→ Instrucción A: Traduce al inglés esta oración del fragmento de página: "La distopía no puede resultar más perturbadora que cuando es interpretada por un tierno infante."
→ Instrucción B: Resume el fragmento de página en dos oraciones.
→ Instrucción C: Continúa el fragmento de página a partir de su última oración.

→ Fragmento de página:
Lo que la bruma esconde
Una atmósfera brumosa arroja al lector a la búsqueda de su propio sendero en una obra de López Lam que obliga a pensar sobre lo que vemos más allá de la niebla

Lo que la bruma esconde / L-EMV
Álvaro Pons | Noelia Ibarra
Tres niños. Solos. Sin adultos en un mundo desaparecido. La distopía no puede resultar más perturbadora que cuando es interpretada por un tierno infante. Bien lo sabía Cormac McCarthy, al dejar que la mirada del pequeño protagonizara su novela y provocando que el lector se implicara en la narración de forma instantánea, quizás empujado por ese impulso visceral y programado en nuestra genética de proteger a las crías.

→ Datos proporcionados:

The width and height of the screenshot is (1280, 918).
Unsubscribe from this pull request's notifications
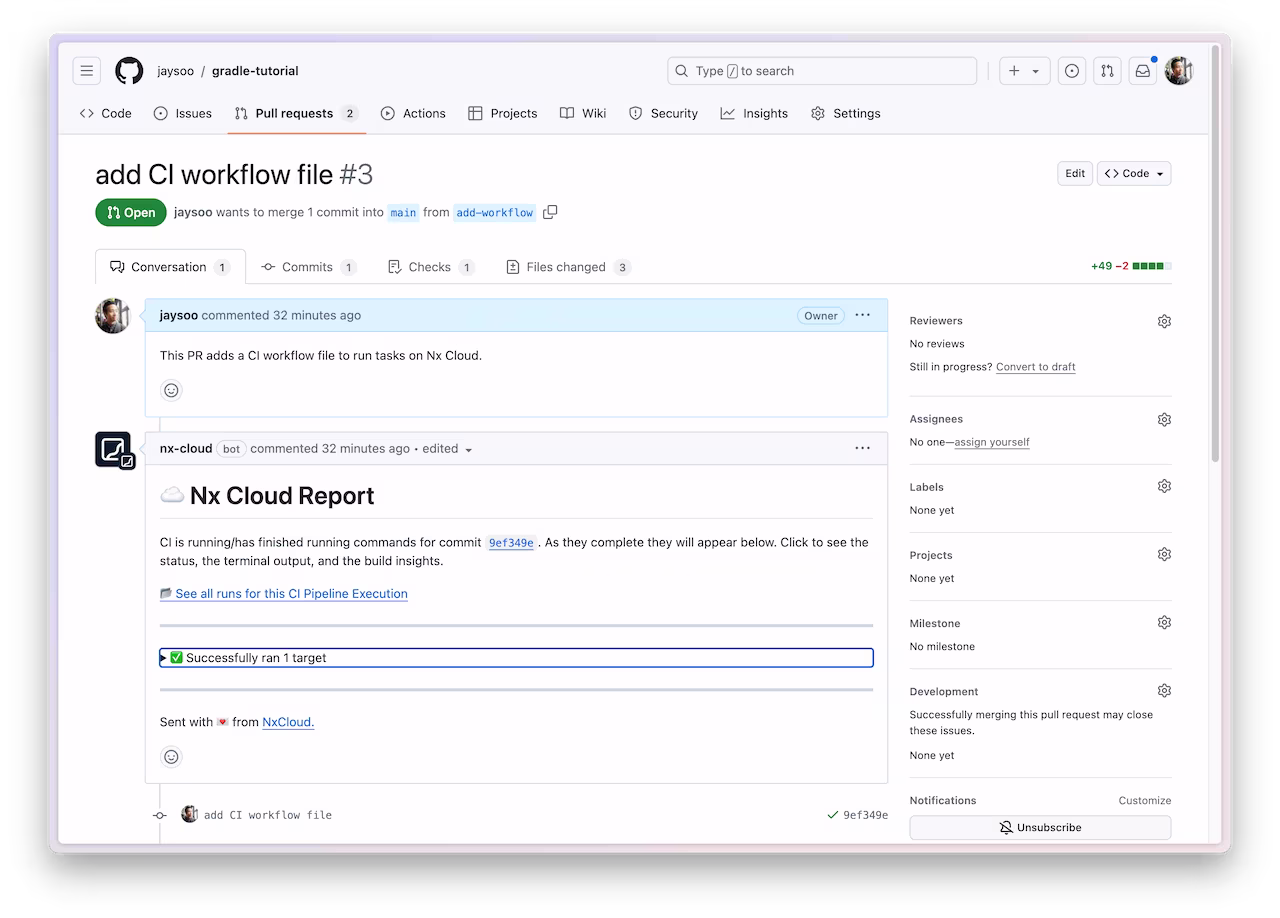click(1039, 827)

→ Respuesta escrita A: Dystopia can never be more disturbing than when it is interpreted by a tender child.

→ Respuesta escrita B: En una obra de López Lam, una atmósfera brumosa lleva al lector a buscar su propio sendero y lo obliga a pensar sobre lo que vemos más allá de la niebla. La obra presenta a tres niños solos, sin adultos, en un mundo desaparecido, y la distopía resulta más perturbadora vista por un niño, algo que Cormac McCarthy ya sabía al dejar que la mirada de un pequeño protagonizara su novela.

→ Respuesta escrita C:
Sin embargo, Martín López Lam nunca ha necesitado de la llamada animal para que el lector se lance sin red a sus obras. El autor de títulos como Sirio, El año de la rata o El título no corresponde ha optado siempre por ubicar en el lado del lector las decisiones más complejas, retándolo y desconcertándolo ante la necesidad de encontrar su propia interpretación. En su nueva creación, Bruma (Aristas Martínez/Ediciones Valientes), lanza una propuesta que se mueve en el terreno de la ciencia-ficción apocalíptica, protagonizada por esos tres niños abandonados a su suerte, pero con esa capacidad de retar en la lectura intacta.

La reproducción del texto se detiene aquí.